Your objective
Output all entries precisely and leave out the pictures.
+-------+
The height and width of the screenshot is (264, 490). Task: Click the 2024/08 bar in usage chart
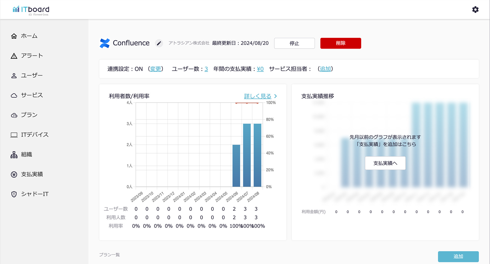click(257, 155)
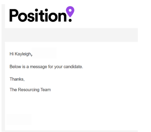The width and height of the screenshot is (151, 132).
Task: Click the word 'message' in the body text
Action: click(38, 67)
+-------+
Answer section
The height and width of the screenshot is (264, 490). Task: Click the 2024/08 bar in usage chart
click(257, 155)
The width and height of the screenshot is (151, 132).
Task: Click the word 'message' in the body text
Action: click(38, 67)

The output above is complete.